# [Required actions]
(1) Answer these questions about the CDN explainer:
(a) In which three cities are the users who request the same product images located?
(b) On a cache miss, what does the edge do with the result it fetches from origin?
(c) In what currency should the user arriving from Spain get prices?
(2) Write out the CDN explainer again starting at "Core Concepts Explained" and ending at "distance every time.", and swap "storefront" for "shop" wherever it occurs.
(3) Resume the CDN explainer after its last sentence, carrying on the discussion of edge compute.

** BEGIN Document segment **

Core Concepts Explained

Concept 1: A CDN Turns Repeated Long Trips into Nearby Cache Hits

Consider our storefront again. Users in Tokyo, Madrid, and Sao Paulo are all requesting the same product images, JavaScript bundles, and most of the product description page. If every request goes back to one origin region, the origin does repetitive work and each user pays the network distance every time.

The intuition behind a CDN is almost embarrassingly practical: if many users ask for the same bytes, keep copies near them. The edge location becomes the first place a request checks. On a cache hit, the user gets a nearby response. On a miss, the edge fetches from origin, stores the result according to cache policy, and future users benefit.

User -> Nearby Edge POP -> Origin
          |        ^
          | hit    | miss + fill
          v        |
       Response ----

This only works well when you are explicit about reuse. Cache keys, Cache-Control, TTLs, and purge behavior determine whether the edge is accelerating the right thing or serving the wrong thing very quickly. A good CDN design is not "cache everything"; it is "cache what is safe to reuse, for exactly as long as that is useful."

The trade-off is straightforward. You gain lower latency and lower origin load, but you accept more operational thinking about freshness and invalidation. That is a good trade when the content is widely reused and the acceptable staleness is understood.

Concept 2: Edge Compute Is for Cheap, Frequent, Per-Request Decisions

Now imagine the request is not fully cacheable. A user arrives from Spain and should land on the EU storefront, get prices in euros, and maybe receive an image variant optimized for their device. None of that requires a deep transaction or a long-lived workflow, but it is still valuable to decide it before the request travels all the way back to the core backend.

** END Document segment **
** BEGIN Record extracts **

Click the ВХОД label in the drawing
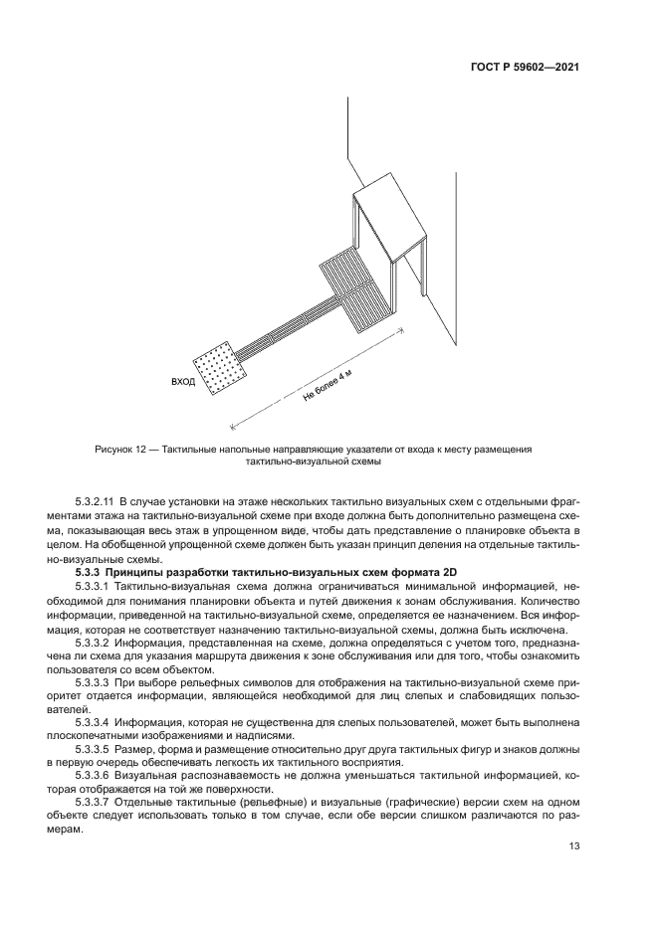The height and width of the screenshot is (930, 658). tap(183, 382)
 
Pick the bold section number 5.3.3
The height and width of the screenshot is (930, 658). tap(91, 575)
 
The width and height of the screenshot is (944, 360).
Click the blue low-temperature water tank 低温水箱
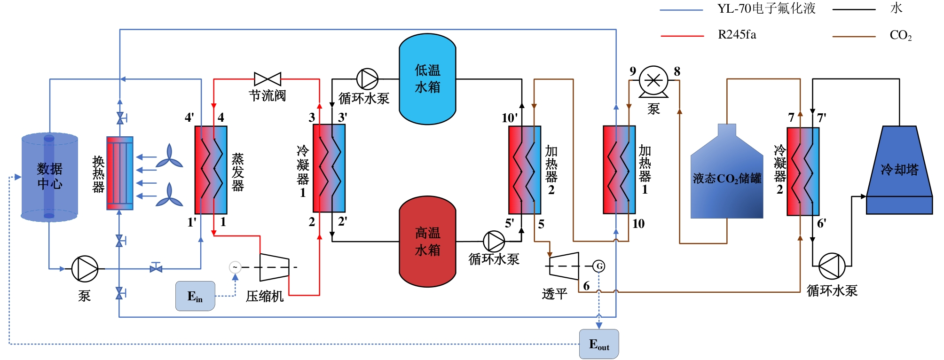(x=427, y=79)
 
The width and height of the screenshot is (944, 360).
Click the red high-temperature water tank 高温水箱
(x=427, y=242)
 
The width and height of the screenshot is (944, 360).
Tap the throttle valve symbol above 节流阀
(x=267, y=79)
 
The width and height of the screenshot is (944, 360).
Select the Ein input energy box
(x=195, y=296)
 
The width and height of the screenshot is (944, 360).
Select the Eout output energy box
(x=598, y=344)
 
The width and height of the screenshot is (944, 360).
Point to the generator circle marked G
(x=599, y=266)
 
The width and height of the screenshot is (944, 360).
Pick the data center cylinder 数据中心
(x=49, y=176)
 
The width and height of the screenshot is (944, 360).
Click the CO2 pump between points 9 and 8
(x=653, y=80)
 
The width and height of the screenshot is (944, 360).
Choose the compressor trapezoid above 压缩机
(x=274, y=267)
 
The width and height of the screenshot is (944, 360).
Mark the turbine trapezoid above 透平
(x=564, y=266)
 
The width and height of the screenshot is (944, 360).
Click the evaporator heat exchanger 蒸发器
(x=211, y=170)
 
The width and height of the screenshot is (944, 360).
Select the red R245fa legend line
(x=682, y=36)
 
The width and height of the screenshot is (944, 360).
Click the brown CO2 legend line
(x=854, y=36)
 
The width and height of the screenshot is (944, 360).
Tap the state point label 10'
(x=509, y=118)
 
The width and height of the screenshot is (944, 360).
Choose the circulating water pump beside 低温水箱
(x=367, y=79)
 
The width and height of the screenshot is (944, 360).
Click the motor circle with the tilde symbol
(x=235, y=267)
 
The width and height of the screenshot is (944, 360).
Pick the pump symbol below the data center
(x=85, y=269)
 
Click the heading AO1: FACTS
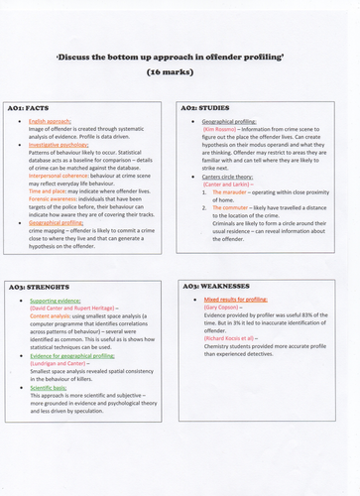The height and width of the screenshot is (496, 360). point(33,105)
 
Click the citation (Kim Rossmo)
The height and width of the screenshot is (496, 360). point(222,129)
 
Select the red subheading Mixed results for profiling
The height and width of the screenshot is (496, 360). point(242,297)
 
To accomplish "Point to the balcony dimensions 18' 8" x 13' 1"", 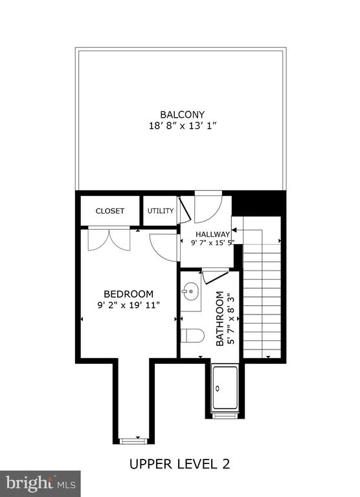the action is (183, 126).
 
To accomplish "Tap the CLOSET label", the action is (109, 211).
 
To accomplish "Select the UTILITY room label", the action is (161, 211).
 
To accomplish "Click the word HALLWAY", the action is (212, 234).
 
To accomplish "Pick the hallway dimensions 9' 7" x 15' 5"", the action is (212, 243).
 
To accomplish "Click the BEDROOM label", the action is (128, 294).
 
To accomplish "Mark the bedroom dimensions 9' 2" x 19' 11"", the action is (128, 305).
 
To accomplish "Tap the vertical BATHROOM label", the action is (219, 318).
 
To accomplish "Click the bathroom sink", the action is (190, 291).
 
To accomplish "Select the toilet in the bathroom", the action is (192, 336).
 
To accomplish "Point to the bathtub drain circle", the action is (218, 388).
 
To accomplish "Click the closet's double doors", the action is (109, 238).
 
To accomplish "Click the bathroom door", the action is (216, 276).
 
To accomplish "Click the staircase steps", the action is (262, 301).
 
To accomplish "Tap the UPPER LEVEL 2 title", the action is (179, 464).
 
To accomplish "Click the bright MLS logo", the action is (40, 484).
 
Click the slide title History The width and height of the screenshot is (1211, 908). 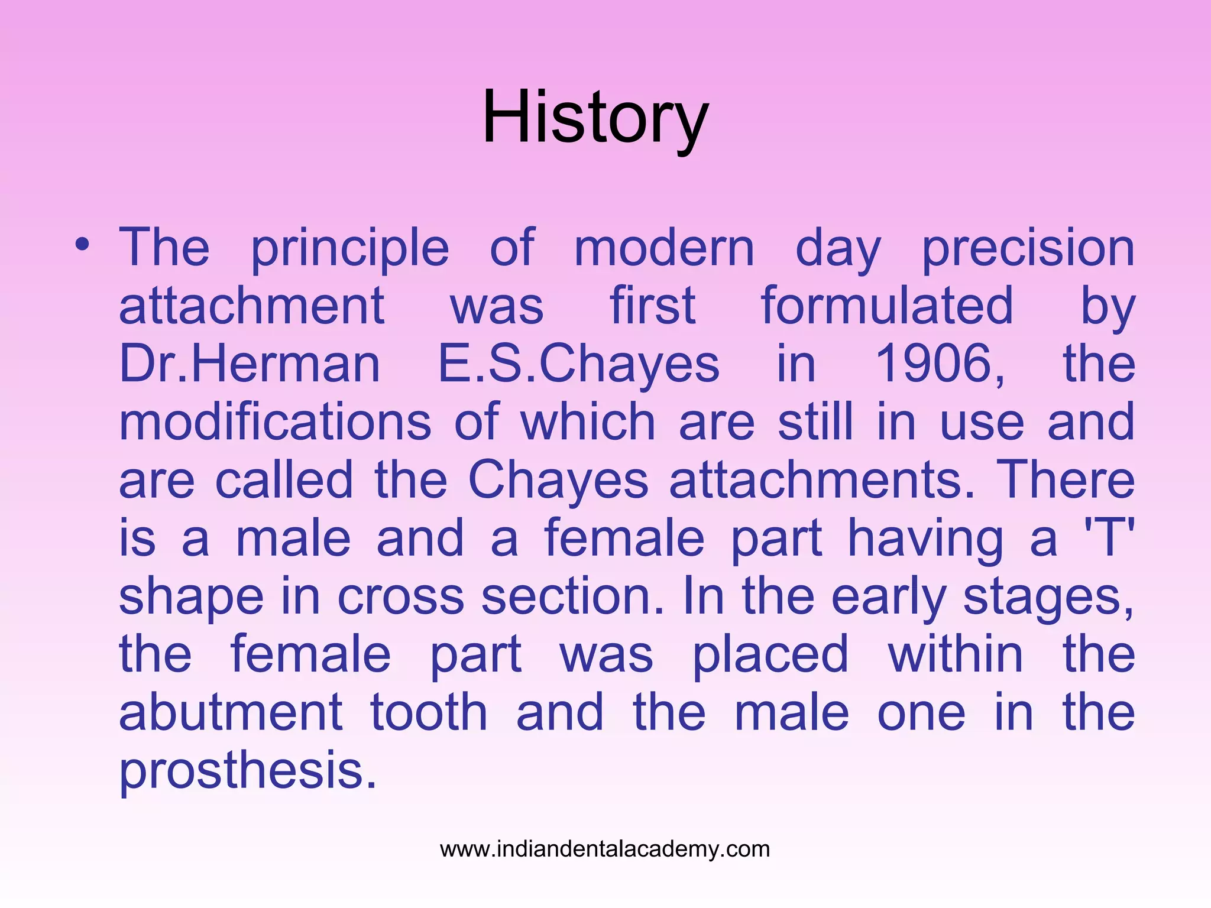coord(595,118)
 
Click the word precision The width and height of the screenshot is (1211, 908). coord(1028,248)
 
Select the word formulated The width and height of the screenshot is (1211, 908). coord(887,306)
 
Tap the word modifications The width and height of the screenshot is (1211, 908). coord(276,421)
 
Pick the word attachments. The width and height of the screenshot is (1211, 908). coord(821,479)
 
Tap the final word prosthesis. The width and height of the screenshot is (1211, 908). coord(248,770)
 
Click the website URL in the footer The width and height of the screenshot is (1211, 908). coord(605,849)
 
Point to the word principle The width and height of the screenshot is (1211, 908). coord(350,248)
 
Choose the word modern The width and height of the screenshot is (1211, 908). coord(664,248)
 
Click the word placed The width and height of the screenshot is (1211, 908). coord(770,654)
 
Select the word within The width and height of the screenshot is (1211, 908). coord(956,654)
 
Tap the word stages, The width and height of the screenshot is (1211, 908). coord(1049,597)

** END Record extracts **

# [Set of answers]
(1)
(a) Tokyo, Madrid, and Sao Paulo.
(b) It stores the result according to cache policy, so future users benefit.
(c) Euros.

(2)
Core Concepts Explained

Concept 1: A CDN Turns Repeated Long Trips into Nearby Cache Hits

Consider our shop again. Users in Tokyo, Madrid, and Sao Paulo are all requesting the same product images, JavaScript bundles, and most of the product description page. If every request goes back to one origin region, the origin does repetitive work and each user pays the network distance every time.

(3)
This is where edge compute helps. A small function runs close to the user, reads a few request attributes, and either returns a lightweight response or forwards the request after shaping it. The edge is useful precisely because the logic is small, frequent, and latency-sensitive.

export default {
  async fetch(request) {
    const country = request.headers.get("cf-ipcountry");
    const region = country === "ES" || country === "FR" || country === "DE"
      ? "eu-storefront"
      : "global-storefront";

    const url = new URL(request.url);
    url.pathname = `/${region}${url.pathname}`;
    return Response.redirect(url.toString(), 307);
  }
}

The point is not the redirect. The point is placement. Locale routing, header normalization, bot filtering, image resizing, A/B assignment, and token prechecks are often better at the edge because they are cheap and they happen on nearly every request. Payment authorization, cart ownership, and inventory reservation are not edge jobs because they depend on authoritative state and stricter correctness guarantees.

The trade-off is that distributed code placement raises coordination costs. You gain lower latency and origin protection, but you now need discipline about what data is available at the edge, how configuration rolls out globally, and how to debug behavior spread across many points of presence.

Concept 3: The Hard Part Is Deciding What Can Be Local, Stale, or Recomputed

The most important design question is not "can this run at the edge?" It is "what truth is this request allowed to depend on?" Product images can usually be cached aggressively. Product descriptions may tolerate short staleness. Inventory, carts, and checkout usually cannot be guessed or cached casually because they are correctness-critical and change under contention.

One useful way to classify requests is by freshness sensitivity and ownership:

Safe at edge:
- static assets
- public docs
- image transforms
- short-lived catalog pages

Usually origin-owned:
- carts
- inventory
- payment state
- order creation

Once you frame the problem this way, edge architecture becomes a boundary exercise. Which data has one clear owner? Which responses are projections that can be cached or regenerated? Which personalizations are cheap enough to do near the user without dragging durable state out to the edge? Many bad designs come from mixing these categories and pretending everything can be both instant and authoritative.

The trade-off is between locality and control. More edge logic can make the system feel faster, but it can also multiply invalidation paths, cache key mistakes, stale personalization, and operational ambiguity. The right design pushes outward only the parts that benefit from proximity and can tolerate distributed execution.


Troubleshooting

Issue: "Dynamic" gets interpreted as "never cache anything."

Why it happens / is confusing: Teams think in binary terms: static pages are cacheable, dynamic pages are not. Real systems are messier. A "dynamic" page often contains a large reusable shell plus a small personalized fragment.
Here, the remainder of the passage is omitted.